I'm looking forward to more explorations.
wrote_and_writ: (Default)
2024-08-06 07:13 pm

Hello!

I'm in Shanghai! I'll try to post properly once things get settled. I've put a deposit down on an apartment and will sign the lease Monday (due to banking shenanigans and then the landlord having a thing), which is good because I'm checking out of my hotel on Monday. I'm in a weird limbo of stressed and not stressed because there are some things I have to do that I can't yet, things I want to do but can't (because money mostly), and it's also HOT as Fuck right now. Like highs of 100+/feels like 120 with humidity. I've mostly been taking little jaunts to Starbucks and then watching the Olympics in my air-conditioned hotel room.

I did finish two books.
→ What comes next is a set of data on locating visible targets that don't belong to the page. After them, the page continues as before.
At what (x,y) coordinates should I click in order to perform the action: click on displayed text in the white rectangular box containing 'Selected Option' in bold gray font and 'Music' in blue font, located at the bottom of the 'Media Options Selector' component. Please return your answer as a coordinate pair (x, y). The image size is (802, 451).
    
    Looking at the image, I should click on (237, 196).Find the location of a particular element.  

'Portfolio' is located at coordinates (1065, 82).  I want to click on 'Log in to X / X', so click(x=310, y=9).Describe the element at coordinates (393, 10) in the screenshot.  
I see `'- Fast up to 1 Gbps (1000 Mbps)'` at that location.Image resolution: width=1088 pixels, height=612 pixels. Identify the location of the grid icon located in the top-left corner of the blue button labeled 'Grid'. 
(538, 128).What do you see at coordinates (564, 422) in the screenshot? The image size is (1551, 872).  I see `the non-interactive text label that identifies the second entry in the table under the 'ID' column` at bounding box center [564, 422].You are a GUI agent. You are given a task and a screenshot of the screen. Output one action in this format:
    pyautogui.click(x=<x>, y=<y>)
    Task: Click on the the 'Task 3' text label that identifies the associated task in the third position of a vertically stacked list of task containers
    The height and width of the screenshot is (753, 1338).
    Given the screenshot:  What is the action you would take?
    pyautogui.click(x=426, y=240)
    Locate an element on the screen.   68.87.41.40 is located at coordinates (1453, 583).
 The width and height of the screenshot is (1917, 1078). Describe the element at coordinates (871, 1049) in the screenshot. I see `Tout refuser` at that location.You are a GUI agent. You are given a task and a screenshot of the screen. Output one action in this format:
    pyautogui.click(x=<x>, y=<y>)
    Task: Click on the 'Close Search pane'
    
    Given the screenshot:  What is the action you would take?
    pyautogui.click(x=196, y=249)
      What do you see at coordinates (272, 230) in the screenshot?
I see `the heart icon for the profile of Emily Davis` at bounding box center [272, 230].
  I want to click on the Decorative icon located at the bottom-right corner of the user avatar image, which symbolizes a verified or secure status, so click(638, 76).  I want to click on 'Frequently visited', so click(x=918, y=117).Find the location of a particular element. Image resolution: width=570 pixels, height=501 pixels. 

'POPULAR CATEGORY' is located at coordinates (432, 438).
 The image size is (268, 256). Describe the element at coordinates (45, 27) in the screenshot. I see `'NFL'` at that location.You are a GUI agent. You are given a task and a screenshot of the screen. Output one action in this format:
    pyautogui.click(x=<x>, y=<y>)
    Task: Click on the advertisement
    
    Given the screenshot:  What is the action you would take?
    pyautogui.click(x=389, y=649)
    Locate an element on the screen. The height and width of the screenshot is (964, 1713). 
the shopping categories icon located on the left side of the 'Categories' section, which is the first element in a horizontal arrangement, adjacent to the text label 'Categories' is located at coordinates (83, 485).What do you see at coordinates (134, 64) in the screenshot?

Mom and I listed to The Body in the Library by Agatha Christie on the drive to the airport (she listened to the rest of it, then I finished it after she returned it to Libby). I had seen a TV adaptation of it but didn't remember the twist. The murder is actually quite a downer. I mean, murder SHOULD be a downer, but this one was just sad, and contrasted with one of the character's determination to "enjoy" the murder/excitement, I am sure that's kind of the point. Murder isn't exciting. People have died, someone has killed them, it's extremely a bummer!

I also finished volume 3 of Sha Po Lang/Stars of Chaos, and I am LIVING for it. I mentioned on bsky that I liked the world building, and I do, but I think what I like more is the intricacy of the political intrigue. I couldn't keep that sort of thing straight in my head as a write, so I admire Priest's skill. I also get kind of a kick out of Gu Yun and his reaction to Chang Geng's affections and advances. Chang Geng is a kinky little shit, and Gu Yun does not get it, but he's discovered he loves Chang Geng back, so he kind of goes with it. I'm with Gu Yun on this. I was thrilled that they finally hooked up, but truly, I am more interested in seeing how the Empire fares (and how CG/GY and their friends get through it all. I've got about a month til volume 4 comes out, and only a week or so til Guardian vol 3 wraps up. Plus a million other things to read.

Anyway, I just wanted to say hi. I hope you are all doing well.